A developed recycling industry
Casablanca, Marrakech, Essaouira… We took advantage of this stopover in Tangier to meet people who recycle plastic waste in Morocco. The recycling sector, whether done formally or informally, is rather industrialized and very competitive. Low-tech solutions are not very widespread and work remains to be done on the recovery of waste with low added value such as bags and other flexible plastics dispersed in nature. Actions are implemented to improve the status of collectors, poor workers in the country.
Julien Noyer, formal recycler from Casablanca
Activity: transformation of plastic films into pellets
Julien is a Frenchman who has been living in Casablanca for several years. He founded Altecplast, a recycling plant that processes plastic films from landfills. Nearly 2.2 million euros of investment were necessary to build this factory, which transforms 600 to 1,000 tonnes of waste per month. With a 50% waste rate (dirt, water, etc.), Julien produces 300 to 500 tons of pellets per month. It is recognized by its peers for producing very good quality pellets thanks to an ingenious and relatively frugal industrial process. Julien is one of the few formal recyclers in the region. It competes with more than 80 informal recyclers who produce 2 tonnes a day, often of poor quality and without paying taxes.
Julien manages to stand out thanks to the quality of his products and his reliability. His biggest difficulty remains the supply. He cannot always trust collectors who are independent. When it rains, for example, the sorters stop working and the plastic resource becomes scarce, pushing him to stop his factory. To overcome this problem, it is now forced to import plastic waste.
His other problem is to limit his rate of waste. Because its ambition is to achieve “zero landfill”, i.e. to recycle all the waste it receives. Julien thinks to our machines to make pavers from low-value waste and sand from the waste washing process.
“Nothing is lost, everything is transformed !” He also worked on pyrolysis for a long time and planned to install a prototype at the back of his hangar.
Collection and sorting of waste
Thanks to a former collector, we had the opportunity to visit the collectors’ district of Casablanca. The collectors are intermediaries, sorts of wholesalers who buy the waste from the ragpickers (street collectors) to make a better sorting and resell wholesale to processors. When we arrive, we notice that the ragpickers live in makeshift dwellings built on vacant lots belonging to the collectors. The majority of ragpickers come from the countryside and cannot afford to live in town. To attract them, collectors host them for free. They also have a rental service for donkeys and carts, the usual vehicle of the ragpickers to collect in the streets. The ragpickers can borrow the donkeys in exchange they take care of feeding them.
Very small processing unit
Activity: Transformation of plastic films into pellets
By continuing our trip to the undeclared industrial district of Casablanca, we met the processors who succeed the collectors. This district is very organized, the electrical network is well supplied with great powers to operate all the machines in the district. However, this district does not exist on the cadastre!
We find the smallest recycling companies than we have seen. The entrance gate is made of an old tarp that hides a rudimentary room made from wood and corrugated iron used as walls and roof. Inside, there are lots of plastic wraps used for covering shipping pallets. to the left, a small agglomerator, integrated for less than 2,000 euros, allowing these films to be transformed into compact shaped which will be resold later.

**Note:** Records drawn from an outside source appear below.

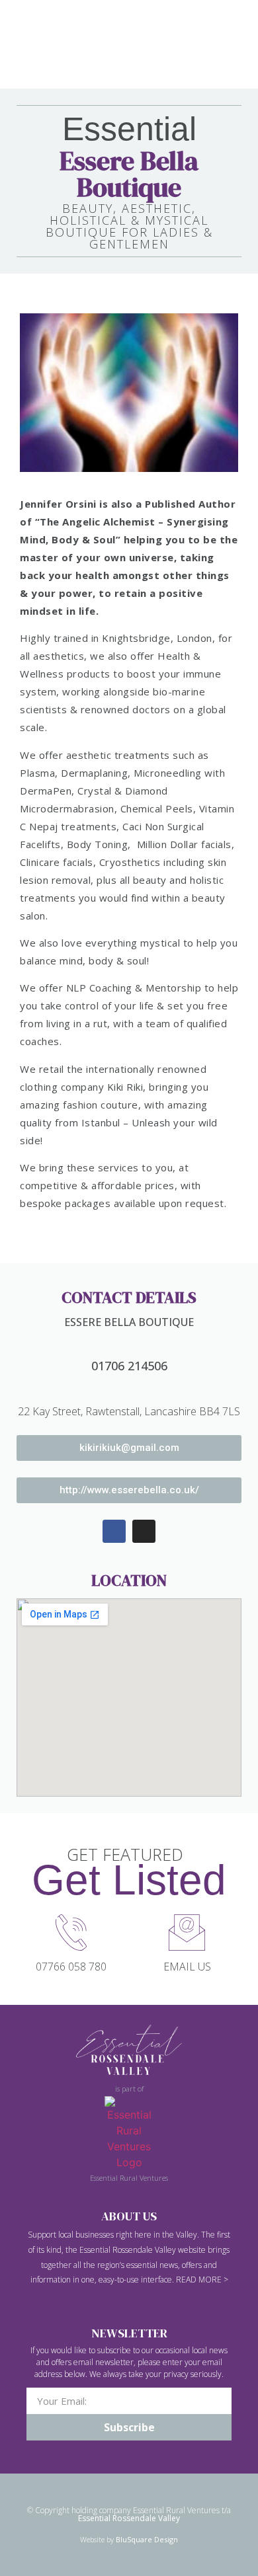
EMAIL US (187, 1966)
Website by (129, 2539)
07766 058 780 (71, 1966)
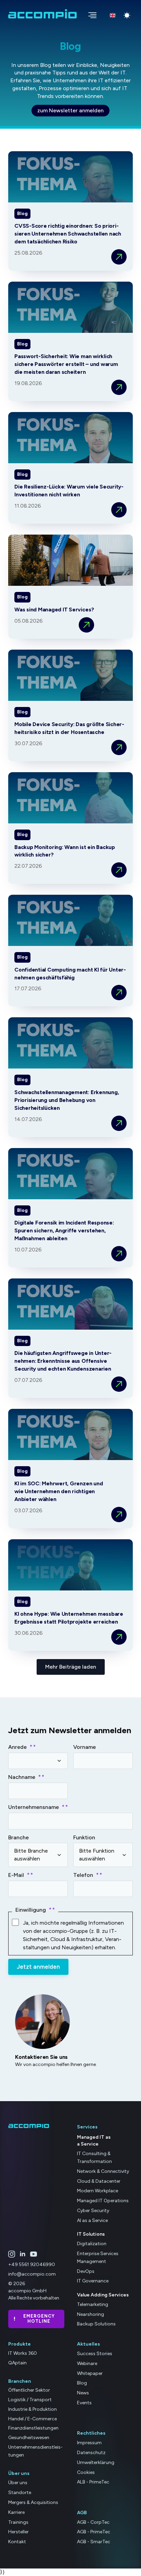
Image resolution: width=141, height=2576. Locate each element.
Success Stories (94, 2353)
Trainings (18, 2522)
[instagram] (11, 2253)
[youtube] (33, 2253)
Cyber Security (93, 2210)
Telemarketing (92, 2304)
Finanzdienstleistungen (33, 2428)
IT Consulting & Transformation (94, 2157)
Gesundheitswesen (28, 2437)
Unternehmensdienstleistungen (35, 2451)
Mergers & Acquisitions (33, 2502)
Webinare (87, 2363)
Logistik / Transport (30, 2400)
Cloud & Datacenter (98, 2181)
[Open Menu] (90, 13)
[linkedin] (22, 2253)
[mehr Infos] (119, 257)
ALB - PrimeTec (93, 2482)
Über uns (17, 2483)
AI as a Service (92, 2220)
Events (84, 2403)
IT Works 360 (22, 2353)
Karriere (16, 2512)
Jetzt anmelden (38, 1966)
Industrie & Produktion (32, 2409)
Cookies (86, 2472)
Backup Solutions (96, 2324)
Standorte (19, 2492)
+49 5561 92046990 (31, 2264)
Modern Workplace (97, 2191)
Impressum (89, 2443)
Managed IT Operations (103, 2201)
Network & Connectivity (103, 2171)
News (83, 2393)
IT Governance (92, 2281)
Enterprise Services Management (97, 2257)
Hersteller (18, 2532)
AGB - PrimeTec (93, 2532)
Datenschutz (91, 2452)
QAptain (17, 2362)
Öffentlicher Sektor (29, 2390)
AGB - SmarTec (93, 2542)
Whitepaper (90, 2373)
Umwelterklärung (95, 2462)
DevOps (85, 2271)
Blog (82, 2383)
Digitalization (91, 2244)
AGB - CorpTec (93, 2522)
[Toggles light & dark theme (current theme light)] (127, 15)
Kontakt (17, 2542)
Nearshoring (90, 2314)
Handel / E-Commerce (32, 2418)
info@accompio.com (32, 2274)
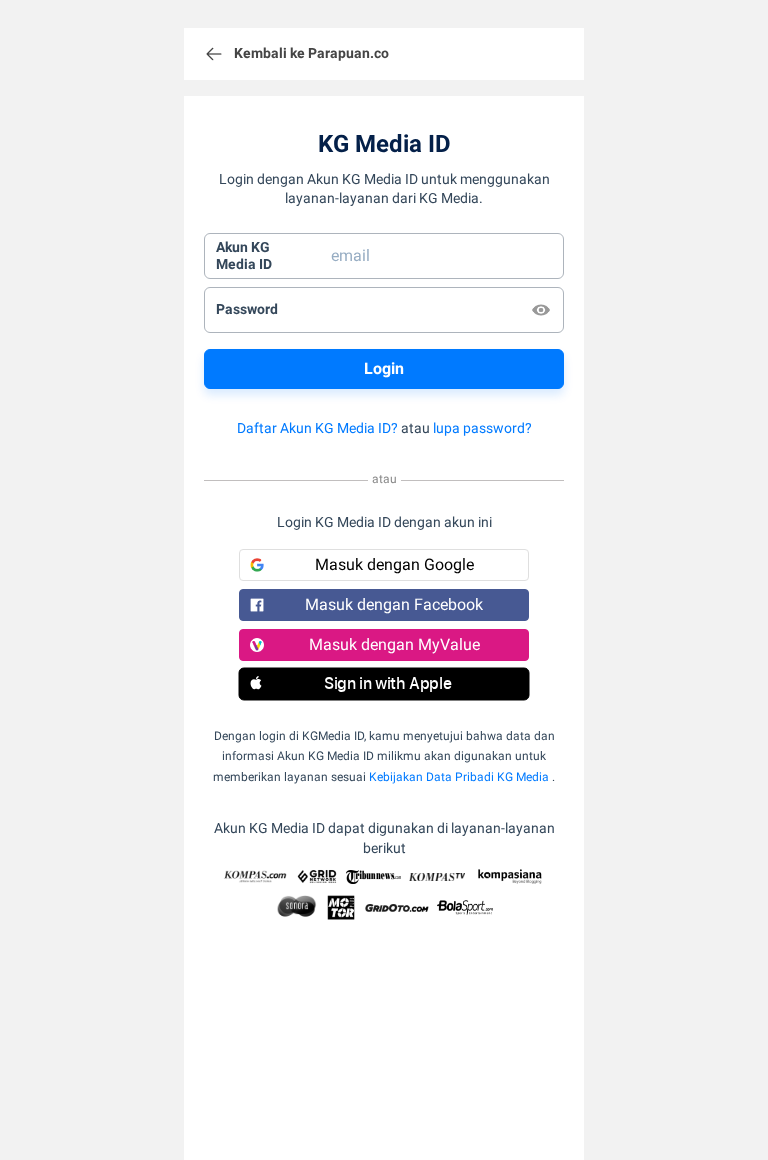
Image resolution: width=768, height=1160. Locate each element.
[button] (384, 684)
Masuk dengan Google (394, 564)
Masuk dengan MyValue (394, 644)
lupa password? (482, 428)
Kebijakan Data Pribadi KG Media (459, 777)
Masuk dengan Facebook (394, 604)
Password (247, 309)
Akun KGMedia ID (244, 256)
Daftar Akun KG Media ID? (317, 428)
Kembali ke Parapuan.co (311, 53)
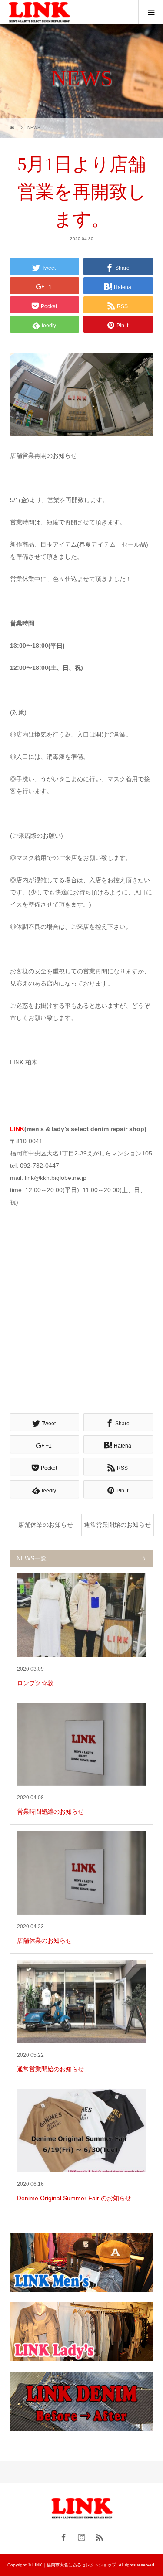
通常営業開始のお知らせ (117, 1525)
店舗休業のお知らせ (45, 1525)
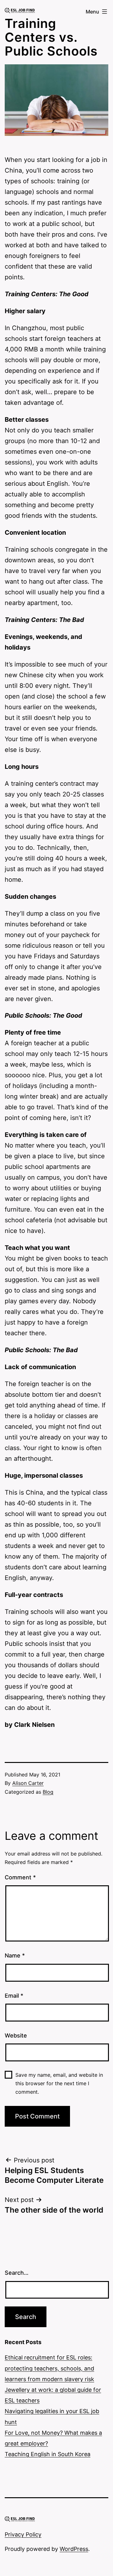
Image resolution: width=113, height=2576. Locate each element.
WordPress (74, 2549)
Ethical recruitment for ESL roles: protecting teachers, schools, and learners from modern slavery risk (49, 2368)
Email (14, 1995)
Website (16, 2035)
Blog (48, 1792)
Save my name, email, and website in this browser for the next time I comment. (59, 2083)
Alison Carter (28, 1783)
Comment (20, 1877)
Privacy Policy (23, 2534)
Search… (17, 2272)
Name (15, 1955)
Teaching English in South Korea (47, 2454)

Social engineering on the Meknes landfill
Case study of a social engineering experiment that worked particularly well. The goal was to formalize the hundreds of ragpickers who work on the Meknes landfill.
Nadir is an expert in social engineering. He began his work with a 3-month study of social relations in order to produce a sociogram that describes all the links between workers and the various stakeholders. Two main difficulties were raised: an economic problem which could be fixed by the supervision of the work of the ragpicker, and a social recognition problem. The ragpickers aren’t accepted in society. This problem was solved thanks to the establishment by the authorities of an official status of sorter. This approach represents a cost of approximately 1% of the landfill budget and several years of implementation with regular monitoring. This is an Innovation!
Activity: Collection of plastic waste on beaches
Mika reduces ocean pollution by collecting and recovering plastic waste along the Moroccan coast. We met them as part of our incubation program and participated in a Beach CleanUp with them and the local Surf Rider branch in Essaouira.
The company is currently developing a project to transform moroccan collected waste into textile fibers and furniture.
SMO Solar Pyrolysis
Activity: transformation of organic and plastic waste into charcoal
In Marrakech, we visited a company that transforms organic waste such as sargassum (algae that profiled in the sea) into charcoal using an innovative technology: solar pyrolysis. It works like other pyrolysis systems by breaking down waste in an oxygen-free chamber and raising the temperature to constant high rates. Usually an energy-intensive process, solar pyrolysis channels the power of the sun’s rays to power the machine. Mirrors concentrate the energy of the sun and bring the room to the required temperatures. This is a 100% green technique because it doesn’t require additional energy.
Thanks to this technology, the company can transform 27 tons of waste into 18 tons of charcoal every day.